Iraqi protests continue


Iraqi forces shot three anti-government protesters dead in Nassiriya on Sunday, police and medics said, adding to scores killed in weeks of unrest that have shaken the war-weary country out of relative stability it enjoyed since the defeat of Islamic State.

Protesters gathered on a bridge in the city and security forces shot live ammunition to disperse them, sources said. More than 100 people were wounded in clashes in Nassiriya, they said.

Security forces fired tear gas at demonstrators in Baghdad injuring more than 20, a day after they pushed protests back to a main square in the Iraqi capital. A person died in hospital from wounds sustained the in the same area, police and medics said.

The violence shattered a day of relative calm. Unrest erupted in Baghdad on October 1 with protests over lack of jobs and services that spread across the capital and much of southern Iraq.

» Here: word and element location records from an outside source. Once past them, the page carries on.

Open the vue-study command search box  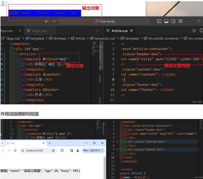click(104, 21)
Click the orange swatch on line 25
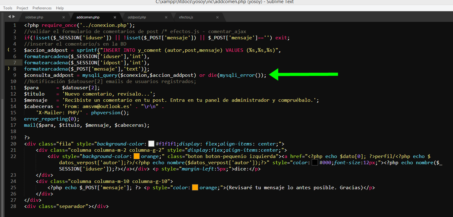This screenshot has height=217, width=453. tap(195, 188)
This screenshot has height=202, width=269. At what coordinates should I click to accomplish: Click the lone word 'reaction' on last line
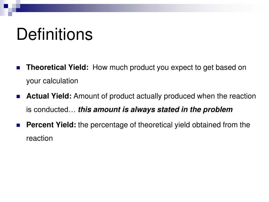(39, 138)
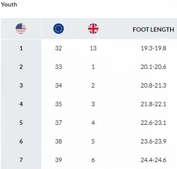Click foot length 20.8-21.3 value
The width and height of the screenshot is (177, 169).
click(154, 85)
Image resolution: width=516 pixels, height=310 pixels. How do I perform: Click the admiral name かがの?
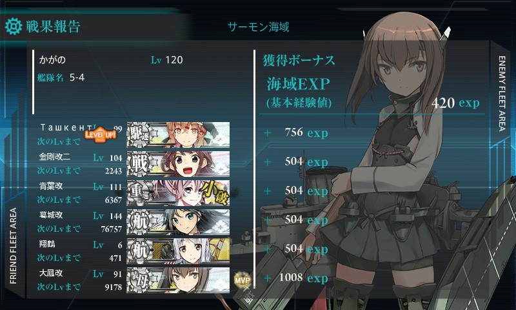point(52,59)
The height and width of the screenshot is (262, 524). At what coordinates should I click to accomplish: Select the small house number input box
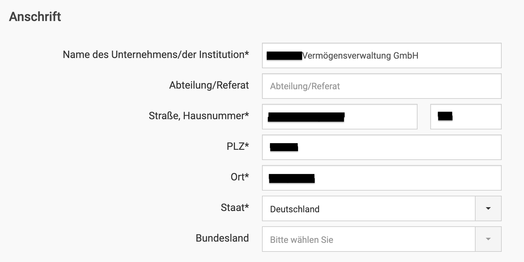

Security forces used live ammunition, tear gas and stun grenades against mostly young, unarmed protesters, killing more than 280 people, according to a Reuters tally based on medical and police sources.

Prime Minister Adel Abdul Mahdi’s government has taken some measures to quell unrest including handouts to the poor and job opportunities for college graduates, but failed to keep up with demands of demonstrators who now call for an overhaul of Iraq’s sectarian political system and the departure of its entire ruling elite.

“They’re (security forces) still shooting at people, wounded are coming in,” volunteer medical worker Hayder Ghareeb said at a makeshift clinic in Tahrir Square, now the main gathering point for demonstrators in Baghdad.

Some of those hurt choked on tear gas and were taken to hospital, medical sources said.

Police said a car exploded in an area under the control of security forces setting fire to other vehicles, with no casualties. Protesters fear saboteurs might use the unrest to carry out attacks, which risks drawing a harsher crackdown by security forces and government warned against violence against state property or personnel.


Under pressure from powerful Shi’ite Muslim religious authorities, Abdul Mahdi pledged more serious changes including electoral reform and recognised the legitimacy of peaceful protest.

Iraqi leaders agreed at a meeting on Sunday imminent electoral reform should give a greater chance for youth to participate in politics and break a monopoly on power by political parties dominating state institutions since 2003, state media reported.

The unrest is one of the biggest and most complicated challenges to the current ruling elite since it took power after the US invasion and toppling of Saddam Hussein in 2003.

The current protests are free of sectarian rhetoric: directed by mostly Shi’ite protesters against a government dominated by Shi’ite politicians and allies of Iran.

Many Iraqis want serious political change but fear the consequences of prolonged instability as armed groups compete for power and the armed forces, with Western help, continue to battle Islamic State militants in northern parts of the country.

In northern Iraq near Kirkuk an explosive device detonated hitting a vehicle carrying Italian Special Forces, injuring five soldiers, the Italian military said.